### What this task involves
Could you copy each line of the listing that holds "chart"?

── Data section ──

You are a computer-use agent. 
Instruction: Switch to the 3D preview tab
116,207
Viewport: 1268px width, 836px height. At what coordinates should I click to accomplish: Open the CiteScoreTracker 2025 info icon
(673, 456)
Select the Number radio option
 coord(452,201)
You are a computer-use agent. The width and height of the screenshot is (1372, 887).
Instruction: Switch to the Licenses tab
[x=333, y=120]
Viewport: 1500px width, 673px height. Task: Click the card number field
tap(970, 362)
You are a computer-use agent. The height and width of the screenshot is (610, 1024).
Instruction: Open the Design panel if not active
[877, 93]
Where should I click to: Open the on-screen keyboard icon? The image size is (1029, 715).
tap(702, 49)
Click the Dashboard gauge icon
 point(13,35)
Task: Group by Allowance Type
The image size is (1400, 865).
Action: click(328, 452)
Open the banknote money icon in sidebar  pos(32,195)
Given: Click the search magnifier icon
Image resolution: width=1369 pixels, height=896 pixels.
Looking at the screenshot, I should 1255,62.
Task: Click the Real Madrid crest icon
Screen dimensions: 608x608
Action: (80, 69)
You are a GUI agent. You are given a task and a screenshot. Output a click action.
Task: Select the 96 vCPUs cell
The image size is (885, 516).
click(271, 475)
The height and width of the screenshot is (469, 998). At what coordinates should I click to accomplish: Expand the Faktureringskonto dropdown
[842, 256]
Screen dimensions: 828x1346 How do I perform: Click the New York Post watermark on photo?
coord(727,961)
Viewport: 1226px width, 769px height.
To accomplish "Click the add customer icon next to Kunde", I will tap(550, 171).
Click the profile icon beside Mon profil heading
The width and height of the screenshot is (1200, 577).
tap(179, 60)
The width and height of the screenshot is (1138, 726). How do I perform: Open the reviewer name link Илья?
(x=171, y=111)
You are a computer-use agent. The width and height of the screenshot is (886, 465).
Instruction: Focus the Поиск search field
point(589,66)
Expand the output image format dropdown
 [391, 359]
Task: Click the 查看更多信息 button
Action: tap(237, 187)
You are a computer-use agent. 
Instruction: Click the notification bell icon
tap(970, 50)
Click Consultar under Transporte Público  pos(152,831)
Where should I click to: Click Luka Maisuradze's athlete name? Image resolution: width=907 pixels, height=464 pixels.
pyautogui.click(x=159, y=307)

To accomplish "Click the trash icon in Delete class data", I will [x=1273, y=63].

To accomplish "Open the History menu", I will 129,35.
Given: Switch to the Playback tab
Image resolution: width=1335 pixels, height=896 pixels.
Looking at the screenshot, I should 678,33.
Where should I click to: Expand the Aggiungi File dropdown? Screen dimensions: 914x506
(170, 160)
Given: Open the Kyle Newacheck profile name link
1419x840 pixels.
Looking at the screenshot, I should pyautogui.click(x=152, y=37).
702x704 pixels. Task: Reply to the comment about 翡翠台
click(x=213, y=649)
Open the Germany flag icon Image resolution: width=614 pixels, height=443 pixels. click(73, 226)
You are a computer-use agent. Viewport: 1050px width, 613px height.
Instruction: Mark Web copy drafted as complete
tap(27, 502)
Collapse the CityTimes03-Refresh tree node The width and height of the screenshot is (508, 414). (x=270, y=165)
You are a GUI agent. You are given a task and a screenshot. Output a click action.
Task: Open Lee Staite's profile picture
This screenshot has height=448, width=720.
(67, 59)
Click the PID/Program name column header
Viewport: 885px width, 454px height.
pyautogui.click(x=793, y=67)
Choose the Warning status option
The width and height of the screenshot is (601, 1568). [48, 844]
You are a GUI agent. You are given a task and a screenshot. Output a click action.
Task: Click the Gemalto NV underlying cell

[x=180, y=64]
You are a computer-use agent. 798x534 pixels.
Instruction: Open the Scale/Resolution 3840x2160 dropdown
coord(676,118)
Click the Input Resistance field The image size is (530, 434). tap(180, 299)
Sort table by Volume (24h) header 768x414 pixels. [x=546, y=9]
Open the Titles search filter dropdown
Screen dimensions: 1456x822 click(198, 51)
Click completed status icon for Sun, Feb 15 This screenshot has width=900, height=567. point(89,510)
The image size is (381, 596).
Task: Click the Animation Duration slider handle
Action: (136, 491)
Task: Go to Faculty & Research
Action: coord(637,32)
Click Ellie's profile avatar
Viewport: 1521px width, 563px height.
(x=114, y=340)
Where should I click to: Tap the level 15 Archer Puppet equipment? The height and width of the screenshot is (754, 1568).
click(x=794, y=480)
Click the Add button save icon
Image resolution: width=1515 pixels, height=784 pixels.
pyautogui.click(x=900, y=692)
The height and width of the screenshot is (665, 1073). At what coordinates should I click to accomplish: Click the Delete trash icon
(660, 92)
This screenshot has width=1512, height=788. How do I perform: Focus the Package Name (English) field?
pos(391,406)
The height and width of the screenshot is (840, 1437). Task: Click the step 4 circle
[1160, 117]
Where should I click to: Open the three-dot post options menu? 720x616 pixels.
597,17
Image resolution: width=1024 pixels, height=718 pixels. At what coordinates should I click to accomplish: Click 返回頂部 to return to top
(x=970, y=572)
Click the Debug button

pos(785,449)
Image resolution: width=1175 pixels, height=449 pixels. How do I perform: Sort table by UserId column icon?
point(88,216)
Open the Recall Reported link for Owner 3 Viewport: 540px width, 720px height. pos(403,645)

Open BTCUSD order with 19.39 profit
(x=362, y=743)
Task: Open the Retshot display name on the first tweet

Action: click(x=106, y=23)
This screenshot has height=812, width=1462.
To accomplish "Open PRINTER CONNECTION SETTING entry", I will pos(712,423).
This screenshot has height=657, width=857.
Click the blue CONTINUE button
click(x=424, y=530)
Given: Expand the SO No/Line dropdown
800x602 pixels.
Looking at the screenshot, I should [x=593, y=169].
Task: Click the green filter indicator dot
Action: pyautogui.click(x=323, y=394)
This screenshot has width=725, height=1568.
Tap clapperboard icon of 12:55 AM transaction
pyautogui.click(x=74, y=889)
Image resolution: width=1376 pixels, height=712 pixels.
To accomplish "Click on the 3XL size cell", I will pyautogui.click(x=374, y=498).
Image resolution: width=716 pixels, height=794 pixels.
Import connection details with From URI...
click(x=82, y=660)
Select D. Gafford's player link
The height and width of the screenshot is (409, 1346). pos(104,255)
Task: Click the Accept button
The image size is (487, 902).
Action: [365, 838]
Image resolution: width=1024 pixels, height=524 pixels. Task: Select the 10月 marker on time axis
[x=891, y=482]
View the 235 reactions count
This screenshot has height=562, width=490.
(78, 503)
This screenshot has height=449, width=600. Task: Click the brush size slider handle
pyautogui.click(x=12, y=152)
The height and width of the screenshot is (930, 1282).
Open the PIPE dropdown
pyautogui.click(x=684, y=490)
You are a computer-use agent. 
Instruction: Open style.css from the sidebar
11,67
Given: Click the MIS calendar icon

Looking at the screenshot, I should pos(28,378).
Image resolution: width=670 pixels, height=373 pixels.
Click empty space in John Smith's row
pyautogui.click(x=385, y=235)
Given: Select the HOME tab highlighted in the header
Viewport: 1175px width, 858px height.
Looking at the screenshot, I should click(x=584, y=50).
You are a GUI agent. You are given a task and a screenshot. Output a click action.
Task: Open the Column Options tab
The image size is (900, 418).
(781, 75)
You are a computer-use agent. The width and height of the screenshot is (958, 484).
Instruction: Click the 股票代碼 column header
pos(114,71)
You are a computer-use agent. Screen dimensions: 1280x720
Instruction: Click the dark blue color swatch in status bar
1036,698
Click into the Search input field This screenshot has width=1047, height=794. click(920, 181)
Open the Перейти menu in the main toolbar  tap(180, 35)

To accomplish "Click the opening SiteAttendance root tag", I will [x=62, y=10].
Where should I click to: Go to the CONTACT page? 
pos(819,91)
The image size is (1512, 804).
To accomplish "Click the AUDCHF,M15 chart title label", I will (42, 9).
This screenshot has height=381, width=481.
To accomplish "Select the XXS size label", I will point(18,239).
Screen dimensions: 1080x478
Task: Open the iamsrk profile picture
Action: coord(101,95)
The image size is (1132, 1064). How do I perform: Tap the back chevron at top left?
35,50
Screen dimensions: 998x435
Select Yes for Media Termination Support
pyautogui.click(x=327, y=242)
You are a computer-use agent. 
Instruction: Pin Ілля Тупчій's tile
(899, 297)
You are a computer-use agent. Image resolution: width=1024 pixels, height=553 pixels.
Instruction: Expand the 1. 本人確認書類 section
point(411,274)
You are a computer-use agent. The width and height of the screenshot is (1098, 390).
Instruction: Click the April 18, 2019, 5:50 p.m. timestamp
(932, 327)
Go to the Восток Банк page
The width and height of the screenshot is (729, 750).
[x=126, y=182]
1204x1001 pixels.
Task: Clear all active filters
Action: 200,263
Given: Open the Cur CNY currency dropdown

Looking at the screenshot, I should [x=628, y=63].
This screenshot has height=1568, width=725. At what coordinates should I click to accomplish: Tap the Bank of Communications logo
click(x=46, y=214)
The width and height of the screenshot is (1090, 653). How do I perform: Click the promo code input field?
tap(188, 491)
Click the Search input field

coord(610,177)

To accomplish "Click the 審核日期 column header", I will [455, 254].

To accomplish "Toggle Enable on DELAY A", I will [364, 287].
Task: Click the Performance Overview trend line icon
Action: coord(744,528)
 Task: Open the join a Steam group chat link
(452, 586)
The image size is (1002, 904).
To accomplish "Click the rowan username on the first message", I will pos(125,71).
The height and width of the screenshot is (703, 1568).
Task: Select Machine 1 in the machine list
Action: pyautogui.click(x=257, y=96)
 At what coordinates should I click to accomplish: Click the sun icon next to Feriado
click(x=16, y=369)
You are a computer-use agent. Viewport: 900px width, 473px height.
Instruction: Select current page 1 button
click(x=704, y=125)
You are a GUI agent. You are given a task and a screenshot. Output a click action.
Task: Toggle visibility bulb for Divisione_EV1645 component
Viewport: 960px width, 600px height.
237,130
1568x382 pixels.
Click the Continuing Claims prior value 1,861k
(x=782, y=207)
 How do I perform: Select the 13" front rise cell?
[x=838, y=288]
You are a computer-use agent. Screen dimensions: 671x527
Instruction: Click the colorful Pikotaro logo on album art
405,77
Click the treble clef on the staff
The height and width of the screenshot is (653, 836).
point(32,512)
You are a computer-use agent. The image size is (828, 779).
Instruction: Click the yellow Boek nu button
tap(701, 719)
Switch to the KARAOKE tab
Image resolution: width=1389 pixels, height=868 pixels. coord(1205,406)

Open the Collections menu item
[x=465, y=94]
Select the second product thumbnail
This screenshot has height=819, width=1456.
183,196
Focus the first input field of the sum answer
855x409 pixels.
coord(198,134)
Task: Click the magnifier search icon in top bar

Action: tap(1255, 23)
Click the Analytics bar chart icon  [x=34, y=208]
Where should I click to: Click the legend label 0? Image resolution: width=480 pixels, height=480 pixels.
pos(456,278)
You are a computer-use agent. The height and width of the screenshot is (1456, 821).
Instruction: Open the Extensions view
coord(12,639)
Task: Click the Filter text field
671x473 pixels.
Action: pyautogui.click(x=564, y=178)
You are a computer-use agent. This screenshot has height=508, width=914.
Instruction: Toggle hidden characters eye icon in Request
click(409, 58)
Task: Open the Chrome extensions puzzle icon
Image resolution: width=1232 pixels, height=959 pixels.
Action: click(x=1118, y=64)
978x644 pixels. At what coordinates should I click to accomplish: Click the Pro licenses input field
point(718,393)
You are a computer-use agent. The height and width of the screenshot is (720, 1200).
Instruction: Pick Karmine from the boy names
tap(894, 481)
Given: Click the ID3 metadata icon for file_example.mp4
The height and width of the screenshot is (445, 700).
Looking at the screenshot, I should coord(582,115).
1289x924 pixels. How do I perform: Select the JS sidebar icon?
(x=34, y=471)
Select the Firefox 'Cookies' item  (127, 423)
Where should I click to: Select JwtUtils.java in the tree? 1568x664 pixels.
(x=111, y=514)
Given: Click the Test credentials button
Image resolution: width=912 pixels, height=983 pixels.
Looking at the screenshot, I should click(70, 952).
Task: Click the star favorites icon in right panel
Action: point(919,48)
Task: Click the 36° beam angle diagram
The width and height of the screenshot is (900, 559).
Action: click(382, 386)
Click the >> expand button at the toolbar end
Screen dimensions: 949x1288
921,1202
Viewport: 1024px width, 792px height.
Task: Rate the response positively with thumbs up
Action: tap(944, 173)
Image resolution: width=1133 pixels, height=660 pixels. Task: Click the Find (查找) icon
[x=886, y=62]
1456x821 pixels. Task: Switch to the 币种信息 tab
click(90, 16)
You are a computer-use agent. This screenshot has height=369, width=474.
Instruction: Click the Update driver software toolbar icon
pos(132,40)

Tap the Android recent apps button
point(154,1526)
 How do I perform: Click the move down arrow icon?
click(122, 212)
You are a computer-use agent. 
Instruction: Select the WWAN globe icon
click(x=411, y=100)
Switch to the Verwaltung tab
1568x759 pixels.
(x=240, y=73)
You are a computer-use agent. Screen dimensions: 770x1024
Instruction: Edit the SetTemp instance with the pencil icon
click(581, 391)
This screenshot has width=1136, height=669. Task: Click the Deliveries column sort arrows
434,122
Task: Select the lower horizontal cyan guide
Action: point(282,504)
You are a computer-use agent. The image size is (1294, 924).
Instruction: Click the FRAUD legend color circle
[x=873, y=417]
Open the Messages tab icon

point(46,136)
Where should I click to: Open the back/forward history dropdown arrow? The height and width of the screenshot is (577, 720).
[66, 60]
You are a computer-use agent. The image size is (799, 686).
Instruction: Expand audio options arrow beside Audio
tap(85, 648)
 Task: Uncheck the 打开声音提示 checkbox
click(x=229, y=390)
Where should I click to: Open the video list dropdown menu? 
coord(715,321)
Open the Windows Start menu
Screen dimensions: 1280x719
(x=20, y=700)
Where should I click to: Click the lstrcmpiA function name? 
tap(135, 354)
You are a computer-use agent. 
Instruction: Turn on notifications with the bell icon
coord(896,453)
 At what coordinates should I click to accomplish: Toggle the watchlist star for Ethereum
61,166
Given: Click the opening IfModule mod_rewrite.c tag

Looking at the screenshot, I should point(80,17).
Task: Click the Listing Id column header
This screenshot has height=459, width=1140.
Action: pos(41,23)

───

### Response
To accomplish "Click the AUDCHF,M15 chart title label", I will (42, 9).
Click the Analytics bar chart icon  [x=34, y=208]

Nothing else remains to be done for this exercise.